Outer Inner London:Clam Field, Bostall Heath DA7 (in Greenwich, 11 miles from Trafalgar Square)
The borough of Greenwich spreads a long way east, past Woolwich, past Plumstead, right up to the heart of Abbey Wood. I was expecting Thamesmead to be the edge of Inner London but no, it's beaten by an open space a couple of miles south in the West Heath area of otherwise-Bexley. For orientation purposes climb Bostall Hill through Bostall Woods to BostallHeath, an extensive undeveloped ridgetop expanse of acid-soiled heathland. It's not a common ecosystem, especially in London, so full marks to the Metropolitan Board of Works for protecting over a hundred acres from development as early as 1877.
In 1894 an additional slice called Clam Field was added to the protected area (nothing to do with crustaceans, but admission that the soil was damp, cold and sticky). During the war Clam Field was taken over for a battery of anti-aircraft guns, but since then has been used as an enormous recreation ground, with cricket nets and a bowling green in one corner, and dogs and joggers around the edge. Originally bounded by two country lanes it tapered gently to a point at a boundary stone in the midst of open fields, marking the point where London morphed into Kent. And while the land on the outside of those country lanes has been turned into housing, with Bexley's bins out front, the inside of the triangle remains resolutely open, and still in Greenwich.
At the very tip of the triangle, cut off by West Heath Road, is an overgrown section of grass and gorse thicket with a brief footpath weaving through. It's just large enough to be noteworthy, and just secluded enough that adolescents could get up to all sorts unseen by their parents watching from semi-detached windows across the road. A clump of burnt tree trunks suggests this is exactly what some of them have done. For fire and anti-social behaviour-reporting purposes, the emergency services have designated this particular zone 'Gold 8'. The yellow of the gorse adds a bit of winter colour, various discarded drinks cartons add some more.

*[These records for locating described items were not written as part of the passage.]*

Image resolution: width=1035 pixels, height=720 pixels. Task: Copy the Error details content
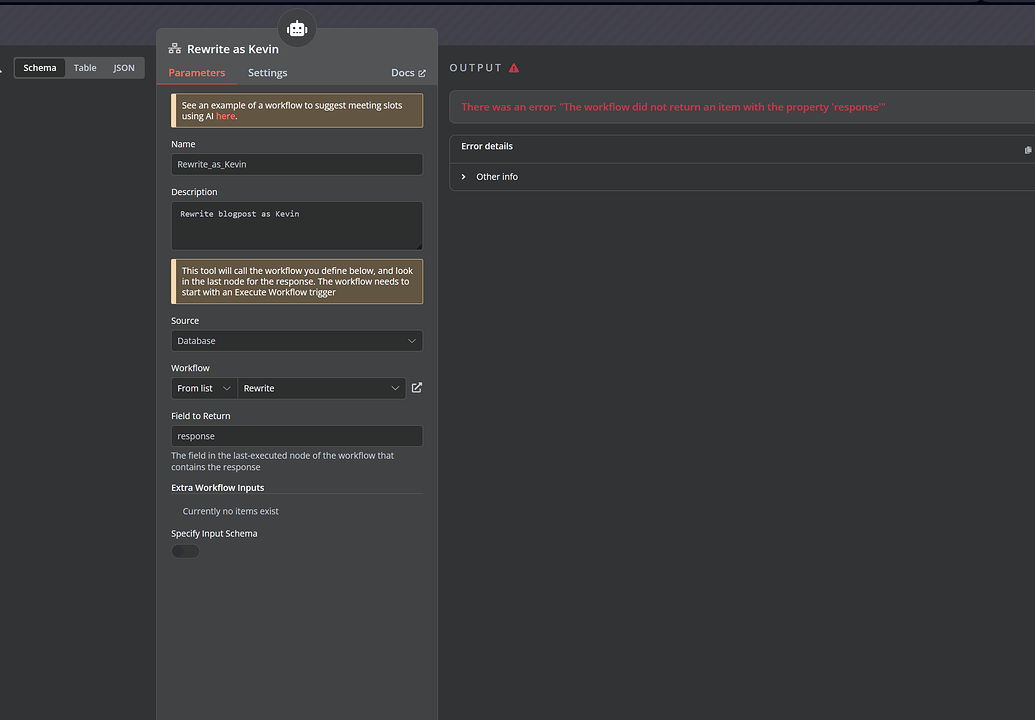(1027, 150)
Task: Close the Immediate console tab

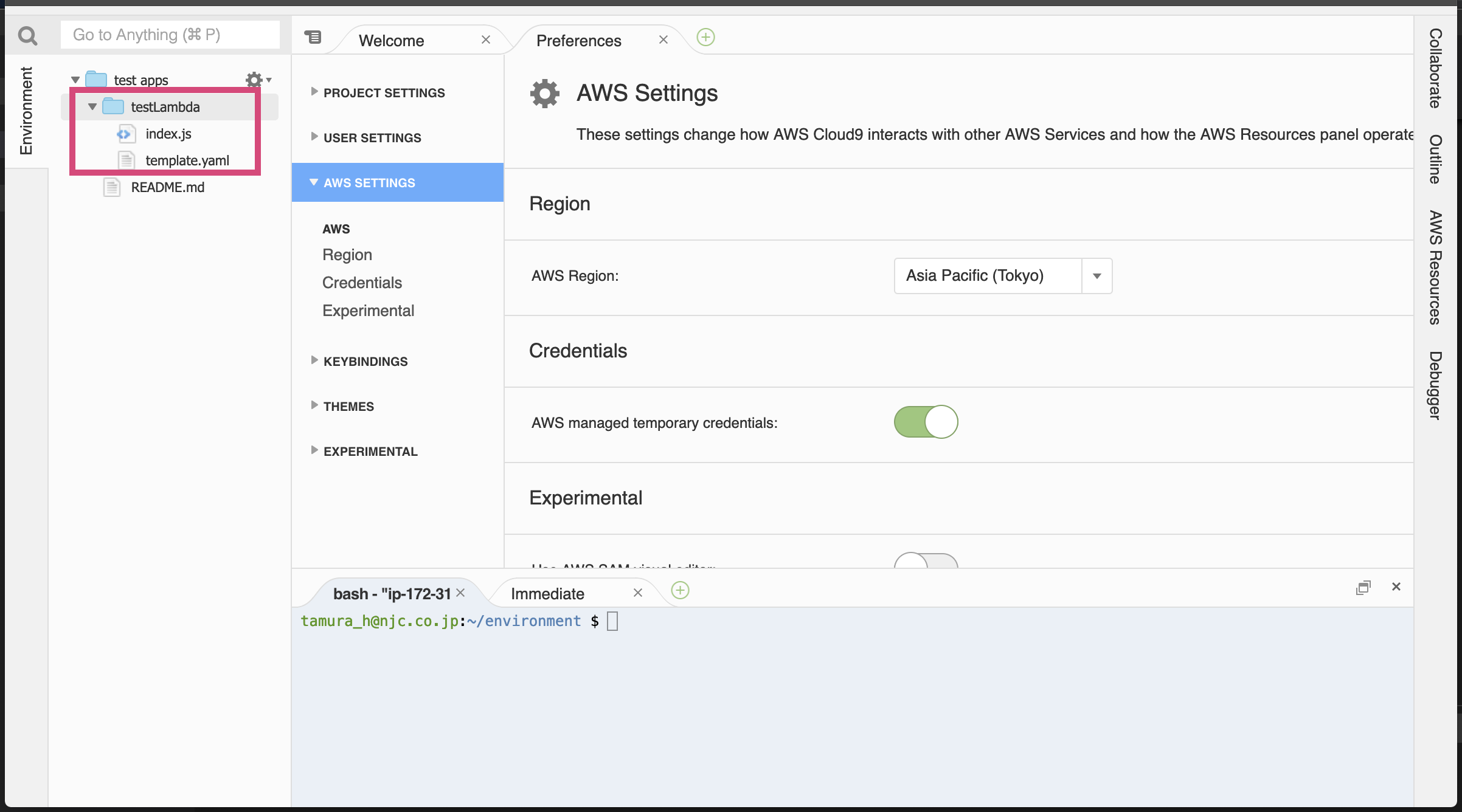Action: tap(637, 593)
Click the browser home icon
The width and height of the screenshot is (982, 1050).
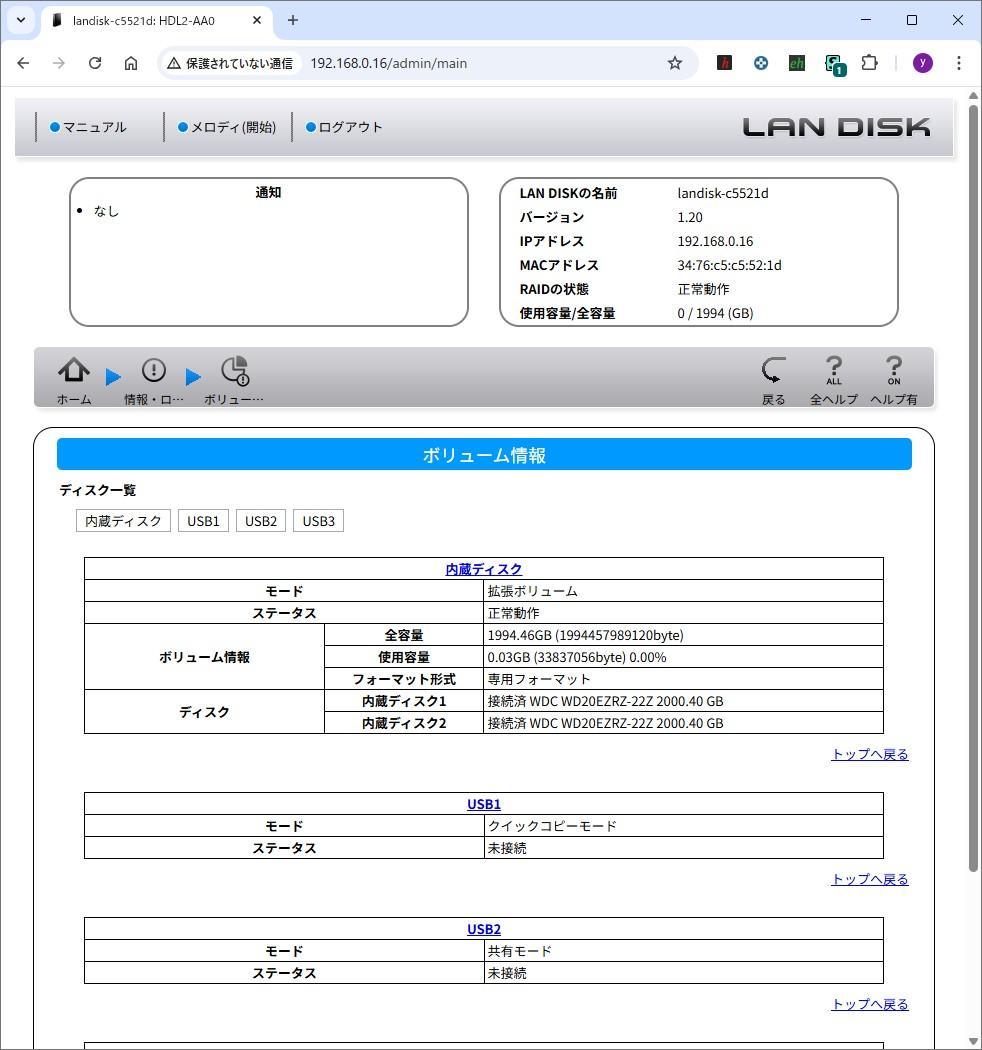pyautogui.click(x=130, y=63)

Step out to the far end and the heath draws to a halt beside a litter bin and a somewhat faded information board. A Give Way sign marks the tip, then a BT inspection cover, and standing on that is like looking out from an Inner London headland surrounded by an Outer London sea. The precise point where the boundary stone once stood has disappeared beneath the hatched lines down the centre of Brampton Road, and would have been a little further down opposite number 300. The edge of Greater London is barely three miles distant, across the comfortably suburban estates of Bexley. It absolutely doesn't deserve to be Inner London, but it unequivocally is.